__Prompt__
Pull out each line of the material below that contains the word "into", and list those lines.

Items listed in a dataset:
───

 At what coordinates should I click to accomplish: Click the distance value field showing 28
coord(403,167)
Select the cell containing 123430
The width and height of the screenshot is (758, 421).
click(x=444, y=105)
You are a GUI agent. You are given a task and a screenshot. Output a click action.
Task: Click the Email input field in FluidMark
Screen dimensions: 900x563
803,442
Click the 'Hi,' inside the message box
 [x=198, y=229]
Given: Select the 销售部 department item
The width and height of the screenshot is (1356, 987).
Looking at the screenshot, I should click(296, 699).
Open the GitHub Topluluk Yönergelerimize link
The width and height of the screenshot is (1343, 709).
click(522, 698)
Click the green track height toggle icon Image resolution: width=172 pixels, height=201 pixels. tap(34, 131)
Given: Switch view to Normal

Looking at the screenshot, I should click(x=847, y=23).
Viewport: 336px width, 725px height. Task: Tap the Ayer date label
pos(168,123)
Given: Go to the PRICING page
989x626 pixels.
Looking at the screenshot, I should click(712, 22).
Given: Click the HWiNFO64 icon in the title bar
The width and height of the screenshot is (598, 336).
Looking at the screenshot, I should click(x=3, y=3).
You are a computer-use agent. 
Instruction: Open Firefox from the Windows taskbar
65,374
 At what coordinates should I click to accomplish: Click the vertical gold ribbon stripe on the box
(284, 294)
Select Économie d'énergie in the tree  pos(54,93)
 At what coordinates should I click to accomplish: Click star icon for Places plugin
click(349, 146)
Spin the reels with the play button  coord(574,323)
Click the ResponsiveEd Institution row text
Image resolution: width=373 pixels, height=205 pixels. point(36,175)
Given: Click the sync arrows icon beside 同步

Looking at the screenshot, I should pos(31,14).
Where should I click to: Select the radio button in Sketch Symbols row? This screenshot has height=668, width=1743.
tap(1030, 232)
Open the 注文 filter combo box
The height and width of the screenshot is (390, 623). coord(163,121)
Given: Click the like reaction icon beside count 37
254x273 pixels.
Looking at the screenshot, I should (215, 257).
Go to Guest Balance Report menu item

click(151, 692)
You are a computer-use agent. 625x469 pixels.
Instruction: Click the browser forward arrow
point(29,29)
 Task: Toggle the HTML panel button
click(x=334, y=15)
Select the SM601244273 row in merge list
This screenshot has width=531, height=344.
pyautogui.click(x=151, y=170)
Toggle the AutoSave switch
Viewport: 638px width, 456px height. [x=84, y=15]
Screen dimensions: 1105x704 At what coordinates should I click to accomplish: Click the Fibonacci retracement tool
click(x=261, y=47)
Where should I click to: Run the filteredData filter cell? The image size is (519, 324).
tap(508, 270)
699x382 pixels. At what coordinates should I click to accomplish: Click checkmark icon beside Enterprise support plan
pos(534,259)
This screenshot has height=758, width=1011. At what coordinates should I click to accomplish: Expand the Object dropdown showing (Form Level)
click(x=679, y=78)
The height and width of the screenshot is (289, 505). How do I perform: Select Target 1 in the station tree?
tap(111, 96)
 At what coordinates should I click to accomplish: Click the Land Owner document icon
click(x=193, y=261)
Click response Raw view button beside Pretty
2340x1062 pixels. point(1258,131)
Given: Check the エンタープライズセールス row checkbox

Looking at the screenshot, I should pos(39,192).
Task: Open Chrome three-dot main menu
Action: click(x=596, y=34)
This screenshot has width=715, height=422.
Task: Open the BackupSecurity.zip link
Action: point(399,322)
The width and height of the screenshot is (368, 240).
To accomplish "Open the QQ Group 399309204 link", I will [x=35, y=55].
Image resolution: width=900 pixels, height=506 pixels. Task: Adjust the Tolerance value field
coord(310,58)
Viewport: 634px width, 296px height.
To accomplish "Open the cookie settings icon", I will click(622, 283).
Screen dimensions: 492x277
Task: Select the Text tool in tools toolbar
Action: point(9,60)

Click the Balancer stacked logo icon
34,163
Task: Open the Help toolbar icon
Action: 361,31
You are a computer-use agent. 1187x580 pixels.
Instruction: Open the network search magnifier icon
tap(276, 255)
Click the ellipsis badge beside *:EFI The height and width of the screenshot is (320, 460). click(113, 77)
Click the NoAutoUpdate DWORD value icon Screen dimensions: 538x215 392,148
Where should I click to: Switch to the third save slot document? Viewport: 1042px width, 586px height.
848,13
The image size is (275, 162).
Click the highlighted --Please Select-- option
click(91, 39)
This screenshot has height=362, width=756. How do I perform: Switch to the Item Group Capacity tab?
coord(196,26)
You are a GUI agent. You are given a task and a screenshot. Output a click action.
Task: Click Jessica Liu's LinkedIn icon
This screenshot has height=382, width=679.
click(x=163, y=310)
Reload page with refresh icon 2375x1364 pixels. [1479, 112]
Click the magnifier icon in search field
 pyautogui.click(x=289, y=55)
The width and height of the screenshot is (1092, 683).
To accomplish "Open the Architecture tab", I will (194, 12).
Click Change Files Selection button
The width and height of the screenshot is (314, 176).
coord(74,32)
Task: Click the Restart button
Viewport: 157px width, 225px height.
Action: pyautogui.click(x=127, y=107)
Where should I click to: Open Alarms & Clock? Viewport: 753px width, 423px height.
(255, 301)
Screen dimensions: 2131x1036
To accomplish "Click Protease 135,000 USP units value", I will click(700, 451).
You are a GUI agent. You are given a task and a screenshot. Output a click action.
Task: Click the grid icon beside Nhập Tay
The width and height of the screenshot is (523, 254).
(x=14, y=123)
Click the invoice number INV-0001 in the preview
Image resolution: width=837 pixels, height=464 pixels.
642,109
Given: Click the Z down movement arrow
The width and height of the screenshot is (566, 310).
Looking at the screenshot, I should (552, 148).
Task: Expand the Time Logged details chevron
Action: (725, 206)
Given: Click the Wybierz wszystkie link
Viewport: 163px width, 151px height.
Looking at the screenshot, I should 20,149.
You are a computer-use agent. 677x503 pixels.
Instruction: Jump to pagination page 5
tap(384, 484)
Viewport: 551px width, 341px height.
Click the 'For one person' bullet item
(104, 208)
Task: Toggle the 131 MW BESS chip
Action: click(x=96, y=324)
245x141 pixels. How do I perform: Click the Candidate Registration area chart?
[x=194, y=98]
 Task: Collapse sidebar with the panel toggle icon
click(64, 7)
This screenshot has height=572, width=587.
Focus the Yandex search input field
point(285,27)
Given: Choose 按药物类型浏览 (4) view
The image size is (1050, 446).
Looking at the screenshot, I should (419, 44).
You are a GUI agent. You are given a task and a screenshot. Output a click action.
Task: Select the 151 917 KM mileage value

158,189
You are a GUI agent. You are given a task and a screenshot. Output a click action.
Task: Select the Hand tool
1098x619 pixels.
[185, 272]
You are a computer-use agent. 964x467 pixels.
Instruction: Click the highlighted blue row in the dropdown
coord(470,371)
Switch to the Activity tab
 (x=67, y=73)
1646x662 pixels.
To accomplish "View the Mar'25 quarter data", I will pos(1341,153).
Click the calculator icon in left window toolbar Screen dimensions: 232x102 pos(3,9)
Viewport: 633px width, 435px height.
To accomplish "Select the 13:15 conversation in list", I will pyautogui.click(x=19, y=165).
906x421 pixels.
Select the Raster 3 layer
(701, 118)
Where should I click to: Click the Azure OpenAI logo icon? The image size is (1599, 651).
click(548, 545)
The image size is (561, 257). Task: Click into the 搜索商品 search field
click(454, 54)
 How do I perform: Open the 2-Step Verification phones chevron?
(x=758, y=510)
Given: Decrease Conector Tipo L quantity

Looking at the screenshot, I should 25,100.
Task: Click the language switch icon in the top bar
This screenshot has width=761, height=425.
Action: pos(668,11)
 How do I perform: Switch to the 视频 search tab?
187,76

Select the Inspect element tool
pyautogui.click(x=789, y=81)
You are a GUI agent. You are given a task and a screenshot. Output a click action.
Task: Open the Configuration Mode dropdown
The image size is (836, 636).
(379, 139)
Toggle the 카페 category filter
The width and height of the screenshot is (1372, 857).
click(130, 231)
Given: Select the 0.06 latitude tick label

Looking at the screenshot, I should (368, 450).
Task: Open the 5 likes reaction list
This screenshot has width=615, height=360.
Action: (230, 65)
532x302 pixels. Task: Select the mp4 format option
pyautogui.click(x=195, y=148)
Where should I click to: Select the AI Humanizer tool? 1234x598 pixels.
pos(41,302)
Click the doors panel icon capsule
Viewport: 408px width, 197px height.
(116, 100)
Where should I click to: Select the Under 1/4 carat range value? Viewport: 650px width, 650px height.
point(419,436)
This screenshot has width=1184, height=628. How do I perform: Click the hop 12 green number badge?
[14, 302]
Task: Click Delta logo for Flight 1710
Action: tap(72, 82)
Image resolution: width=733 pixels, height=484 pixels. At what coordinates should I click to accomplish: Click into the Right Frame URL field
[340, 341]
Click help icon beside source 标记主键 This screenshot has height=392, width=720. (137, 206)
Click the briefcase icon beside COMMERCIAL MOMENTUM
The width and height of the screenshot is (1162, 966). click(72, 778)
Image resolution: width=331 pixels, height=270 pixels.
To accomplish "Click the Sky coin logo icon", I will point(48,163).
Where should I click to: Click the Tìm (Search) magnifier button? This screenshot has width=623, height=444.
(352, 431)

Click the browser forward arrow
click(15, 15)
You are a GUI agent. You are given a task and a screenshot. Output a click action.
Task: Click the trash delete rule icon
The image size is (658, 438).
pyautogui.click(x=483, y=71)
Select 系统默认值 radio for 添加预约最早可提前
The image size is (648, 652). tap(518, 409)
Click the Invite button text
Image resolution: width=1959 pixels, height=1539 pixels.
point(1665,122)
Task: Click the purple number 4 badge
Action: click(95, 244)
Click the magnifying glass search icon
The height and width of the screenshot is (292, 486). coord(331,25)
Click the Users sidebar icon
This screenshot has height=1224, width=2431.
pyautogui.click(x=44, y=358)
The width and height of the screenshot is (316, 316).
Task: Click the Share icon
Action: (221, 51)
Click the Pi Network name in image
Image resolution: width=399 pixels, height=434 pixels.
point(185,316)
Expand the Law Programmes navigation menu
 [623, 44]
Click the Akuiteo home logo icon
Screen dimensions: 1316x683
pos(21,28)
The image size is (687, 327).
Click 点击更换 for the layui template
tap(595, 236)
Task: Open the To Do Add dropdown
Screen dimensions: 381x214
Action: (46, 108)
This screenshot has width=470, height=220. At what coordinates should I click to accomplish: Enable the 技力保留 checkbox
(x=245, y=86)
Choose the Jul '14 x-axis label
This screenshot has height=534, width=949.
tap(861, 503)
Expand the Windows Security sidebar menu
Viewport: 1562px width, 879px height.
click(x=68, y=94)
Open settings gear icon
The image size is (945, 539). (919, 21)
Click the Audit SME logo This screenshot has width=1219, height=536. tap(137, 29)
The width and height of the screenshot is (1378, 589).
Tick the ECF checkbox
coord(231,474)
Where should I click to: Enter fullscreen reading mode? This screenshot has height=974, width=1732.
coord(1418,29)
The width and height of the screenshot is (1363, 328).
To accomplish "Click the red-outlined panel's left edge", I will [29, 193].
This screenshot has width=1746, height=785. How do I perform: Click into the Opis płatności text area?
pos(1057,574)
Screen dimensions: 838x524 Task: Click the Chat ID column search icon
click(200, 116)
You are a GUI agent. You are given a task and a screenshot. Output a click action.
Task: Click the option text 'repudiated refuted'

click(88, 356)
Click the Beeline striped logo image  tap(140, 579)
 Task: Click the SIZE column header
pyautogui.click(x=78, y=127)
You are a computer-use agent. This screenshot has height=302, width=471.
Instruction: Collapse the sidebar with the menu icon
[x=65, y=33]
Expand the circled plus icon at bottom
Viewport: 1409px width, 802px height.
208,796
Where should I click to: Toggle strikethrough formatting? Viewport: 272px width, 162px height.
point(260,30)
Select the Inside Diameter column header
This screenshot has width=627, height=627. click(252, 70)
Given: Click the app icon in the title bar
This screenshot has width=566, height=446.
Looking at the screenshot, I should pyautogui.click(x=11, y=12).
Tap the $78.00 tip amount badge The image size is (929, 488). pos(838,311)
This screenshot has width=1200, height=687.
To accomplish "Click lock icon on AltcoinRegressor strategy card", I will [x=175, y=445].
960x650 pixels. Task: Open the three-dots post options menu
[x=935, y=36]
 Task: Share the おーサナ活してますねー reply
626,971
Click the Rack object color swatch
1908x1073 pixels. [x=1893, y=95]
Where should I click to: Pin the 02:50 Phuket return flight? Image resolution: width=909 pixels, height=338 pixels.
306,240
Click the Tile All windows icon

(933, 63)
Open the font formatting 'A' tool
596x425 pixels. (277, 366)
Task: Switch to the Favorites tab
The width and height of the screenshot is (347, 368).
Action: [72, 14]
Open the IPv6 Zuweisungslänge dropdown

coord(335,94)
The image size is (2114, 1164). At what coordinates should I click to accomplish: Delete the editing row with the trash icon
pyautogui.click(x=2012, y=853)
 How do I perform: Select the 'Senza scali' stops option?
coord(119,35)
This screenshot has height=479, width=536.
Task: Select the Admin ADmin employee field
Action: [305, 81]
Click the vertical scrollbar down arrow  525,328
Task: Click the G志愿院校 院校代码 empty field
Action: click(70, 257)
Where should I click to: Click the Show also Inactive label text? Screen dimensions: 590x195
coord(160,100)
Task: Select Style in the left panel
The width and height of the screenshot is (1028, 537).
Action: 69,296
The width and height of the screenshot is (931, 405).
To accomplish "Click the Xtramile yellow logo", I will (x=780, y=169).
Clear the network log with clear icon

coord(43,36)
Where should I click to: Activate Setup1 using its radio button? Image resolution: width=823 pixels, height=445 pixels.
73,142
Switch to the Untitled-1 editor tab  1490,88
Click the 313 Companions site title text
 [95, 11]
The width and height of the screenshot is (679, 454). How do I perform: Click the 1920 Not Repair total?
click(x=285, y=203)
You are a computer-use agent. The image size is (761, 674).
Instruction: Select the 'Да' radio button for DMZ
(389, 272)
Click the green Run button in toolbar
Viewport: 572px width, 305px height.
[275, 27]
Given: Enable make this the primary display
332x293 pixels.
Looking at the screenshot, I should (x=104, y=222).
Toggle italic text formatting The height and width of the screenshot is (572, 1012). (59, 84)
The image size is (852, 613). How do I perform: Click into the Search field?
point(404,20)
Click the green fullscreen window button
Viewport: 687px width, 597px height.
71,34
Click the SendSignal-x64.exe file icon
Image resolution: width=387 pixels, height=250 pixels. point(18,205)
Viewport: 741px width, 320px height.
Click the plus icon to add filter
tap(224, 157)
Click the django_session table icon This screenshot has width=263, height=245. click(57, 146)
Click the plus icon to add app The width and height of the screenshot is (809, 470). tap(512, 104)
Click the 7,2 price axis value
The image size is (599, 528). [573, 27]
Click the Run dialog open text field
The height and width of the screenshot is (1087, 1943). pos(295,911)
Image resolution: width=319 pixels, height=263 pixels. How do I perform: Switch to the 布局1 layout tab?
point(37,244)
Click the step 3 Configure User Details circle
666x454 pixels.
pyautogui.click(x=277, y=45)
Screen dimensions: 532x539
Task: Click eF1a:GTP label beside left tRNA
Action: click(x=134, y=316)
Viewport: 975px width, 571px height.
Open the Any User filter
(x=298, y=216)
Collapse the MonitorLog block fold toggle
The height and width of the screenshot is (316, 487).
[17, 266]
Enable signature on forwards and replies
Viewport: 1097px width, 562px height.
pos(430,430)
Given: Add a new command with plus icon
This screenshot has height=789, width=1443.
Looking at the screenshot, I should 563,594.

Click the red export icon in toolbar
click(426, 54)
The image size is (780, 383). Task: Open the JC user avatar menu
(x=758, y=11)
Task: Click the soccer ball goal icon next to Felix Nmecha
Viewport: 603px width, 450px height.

───

__Problem solution__
The image size is (561, 257). Task: Click into the 搜索商品 search field
Image resolution: width=733 pixels, height=484 pixels. At what coordinates should I click to accomplish: Click into the Right Frame URL field
This screenshot has width=1746, height=785. How do I perform: Click into the Opis płatności text area?
The image size is (852, 613). How do I perform: Click into the Search field?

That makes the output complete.